Letter From The Executive Director

Preserving a multi-generational legacy poses numerous challenges for landowners, ranging from succession planning to economic pressures. Each family’s situation is unique, and in our new series of blog posts covering some the work we’ve done this year, we explore the differing approaches that two such families took to conserving their land.

In “Home Is Where the Heart Is” we cover Thelma Nye Pilgrim’s generous gift of 86 acres to Franklin Land Trust, which was motivated by her profound attachment to the land and deep love for its wildlife. Thelma’s generous donation ensures that this property will remain unspoiled by development, forever accessible to the community. Thelma’s story isn’t the only example of conservation in her family.

In 2008, Thelma’s aunt, Evelyn Guyette, bestowed her 107-acre Plainfield farm to FLT in honor of her late husband Harry Guyette, as well as his brother, Merrill, and father, Arthur. Evelyn’s gift marked the end of her family’s 78-year ownership of the property while guaranteeing its continued responsible stewardship.

Hartsbrook Farm, the West family home since 1810, embodies a multigenerational commitment to farming. Here, dairy production and crop cultivation have sustained successive generations, while modern technologies, like a robotic milker, coexist harmoniously with time-honored traditions.

Through Agricultural Preservation Restrictions facilitated by the Franklin Land Trust, the Wests have secured their legacy and ensured the perpetual viability of their farm as agricultural land.

The conservation of our natural heritage is profoundly personal. Land transcends mere commodity status; its value extends beyond acreage, soil reports, and other quantifiable attributes. For Thelma and the Wests, safeguarding their land means preserving an indispensable link to the past.

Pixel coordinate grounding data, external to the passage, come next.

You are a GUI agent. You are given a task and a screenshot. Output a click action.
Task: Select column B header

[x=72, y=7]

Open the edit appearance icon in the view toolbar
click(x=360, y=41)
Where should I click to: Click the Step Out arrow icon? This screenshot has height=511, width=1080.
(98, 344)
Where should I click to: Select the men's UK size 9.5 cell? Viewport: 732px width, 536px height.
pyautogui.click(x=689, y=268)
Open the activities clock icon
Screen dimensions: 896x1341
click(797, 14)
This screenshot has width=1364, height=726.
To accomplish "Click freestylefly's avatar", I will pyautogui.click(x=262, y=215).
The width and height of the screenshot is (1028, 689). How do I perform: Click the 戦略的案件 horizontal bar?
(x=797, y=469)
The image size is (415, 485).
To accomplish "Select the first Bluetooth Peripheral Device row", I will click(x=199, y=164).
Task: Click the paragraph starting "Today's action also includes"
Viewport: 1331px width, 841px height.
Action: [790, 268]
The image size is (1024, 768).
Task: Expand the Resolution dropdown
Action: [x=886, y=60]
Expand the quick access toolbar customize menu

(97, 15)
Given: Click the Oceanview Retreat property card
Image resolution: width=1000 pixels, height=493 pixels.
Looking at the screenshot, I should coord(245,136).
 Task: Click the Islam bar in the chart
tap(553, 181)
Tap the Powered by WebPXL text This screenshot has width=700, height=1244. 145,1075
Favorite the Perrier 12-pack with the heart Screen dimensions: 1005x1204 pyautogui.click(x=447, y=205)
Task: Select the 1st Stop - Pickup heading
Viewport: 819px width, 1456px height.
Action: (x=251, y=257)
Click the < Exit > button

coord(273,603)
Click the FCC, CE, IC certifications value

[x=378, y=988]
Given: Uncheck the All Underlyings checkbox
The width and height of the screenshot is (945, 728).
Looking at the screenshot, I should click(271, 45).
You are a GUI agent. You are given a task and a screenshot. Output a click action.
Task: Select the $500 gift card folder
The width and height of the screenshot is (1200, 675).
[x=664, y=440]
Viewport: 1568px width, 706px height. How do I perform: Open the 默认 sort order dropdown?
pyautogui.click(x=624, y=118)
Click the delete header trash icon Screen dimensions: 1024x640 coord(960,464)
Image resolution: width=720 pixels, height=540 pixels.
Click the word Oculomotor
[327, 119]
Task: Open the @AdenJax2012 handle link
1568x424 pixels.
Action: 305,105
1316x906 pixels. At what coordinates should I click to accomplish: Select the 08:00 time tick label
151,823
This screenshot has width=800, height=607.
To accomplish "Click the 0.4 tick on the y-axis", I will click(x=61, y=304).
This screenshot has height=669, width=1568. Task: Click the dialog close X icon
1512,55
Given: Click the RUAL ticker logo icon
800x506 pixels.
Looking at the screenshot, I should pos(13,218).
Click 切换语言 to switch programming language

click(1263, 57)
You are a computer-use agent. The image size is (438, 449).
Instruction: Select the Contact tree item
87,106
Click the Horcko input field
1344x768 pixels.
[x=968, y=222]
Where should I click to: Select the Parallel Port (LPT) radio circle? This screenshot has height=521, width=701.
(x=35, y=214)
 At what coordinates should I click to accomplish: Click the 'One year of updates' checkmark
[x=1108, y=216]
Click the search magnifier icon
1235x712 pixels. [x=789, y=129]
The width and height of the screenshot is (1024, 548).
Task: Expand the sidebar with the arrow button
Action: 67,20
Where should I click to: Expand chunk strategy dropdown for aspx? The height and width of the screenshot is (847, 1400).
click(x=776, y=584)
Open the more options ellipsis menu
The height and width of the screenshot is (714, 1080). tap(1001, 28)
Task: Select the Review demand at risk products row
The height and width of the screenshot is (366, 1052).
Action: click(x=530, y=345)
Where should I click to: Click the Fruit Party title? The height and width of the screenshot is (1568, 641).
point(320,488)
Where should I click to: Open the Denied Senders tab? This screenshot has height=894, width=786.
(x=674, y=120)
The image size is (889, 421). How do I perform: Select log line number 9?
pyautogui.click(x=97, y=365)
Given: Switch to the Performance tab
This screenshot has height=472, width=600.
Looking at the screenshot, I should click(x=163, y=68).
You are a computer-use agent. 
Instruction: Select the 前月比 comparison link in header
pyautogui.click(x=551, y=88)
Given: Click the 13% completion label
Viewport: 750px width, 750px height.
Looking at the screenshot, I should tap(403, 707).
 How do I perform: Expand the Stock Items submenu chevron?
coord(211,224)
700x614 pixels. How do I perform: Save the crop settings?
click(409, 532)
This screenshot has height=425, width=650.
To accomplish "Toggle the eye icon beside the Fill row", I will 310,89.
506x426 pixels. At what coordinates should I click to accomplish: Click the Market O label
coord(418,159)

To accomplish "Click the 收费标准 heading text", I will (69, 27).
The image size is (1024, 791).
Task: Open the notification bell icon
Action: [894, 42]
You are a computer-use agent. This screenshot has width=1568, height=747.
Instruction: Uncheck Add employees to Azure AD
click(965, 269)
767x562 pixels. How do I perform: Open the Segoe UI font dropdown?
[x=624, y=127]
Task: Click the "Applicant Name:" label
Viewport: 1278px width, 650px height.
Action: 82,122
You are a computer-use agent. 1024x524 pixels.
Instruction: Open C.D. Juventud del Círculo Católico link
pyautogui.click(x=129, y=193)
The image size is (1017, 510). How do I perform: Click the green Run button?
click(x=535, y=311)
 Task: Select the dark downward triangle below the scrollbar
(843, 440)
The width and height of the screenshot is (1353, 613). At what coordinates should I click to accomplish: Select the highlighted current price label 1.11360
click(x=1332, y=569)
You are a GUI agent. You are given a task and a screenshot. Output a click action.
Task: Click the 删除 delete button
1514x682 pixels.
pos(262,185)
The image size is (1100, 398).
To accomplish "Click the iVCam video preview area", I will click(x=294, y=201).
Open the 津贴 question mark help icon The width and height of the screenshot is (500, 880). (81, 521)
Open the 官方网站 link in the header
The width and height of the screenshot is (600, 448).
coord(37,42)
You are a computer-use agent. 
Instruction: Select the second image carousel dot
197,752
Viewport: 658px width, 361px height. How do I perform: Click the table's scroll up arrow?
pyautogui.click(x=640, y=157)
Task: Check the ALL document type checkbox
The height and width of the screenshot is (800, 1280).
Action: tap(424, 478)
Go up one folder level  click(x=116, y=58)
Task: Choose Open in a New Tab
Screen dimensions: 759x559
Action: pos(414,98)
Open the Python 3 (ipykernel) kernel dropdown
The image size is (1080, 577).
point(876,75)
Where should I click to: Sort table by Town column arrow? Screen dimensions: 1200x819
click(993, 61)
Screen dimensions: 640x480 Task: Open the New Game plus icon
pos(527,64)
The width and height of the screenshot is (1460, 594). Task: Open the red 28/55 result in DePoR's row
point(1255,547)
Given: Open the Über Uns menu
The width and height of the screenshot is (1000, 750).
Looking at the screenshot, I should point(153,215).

At the Franklin Land Trust, we hold the belief that every conservation endeavor is distinctive. We are committed to tailoring solutions to the specific goals of each landowner, collaborating to develop strategies that honor their unique circumstances. This personalized approach ensures that the conservation process takes into account land use history and the profound emotional
bond that families have with their properties.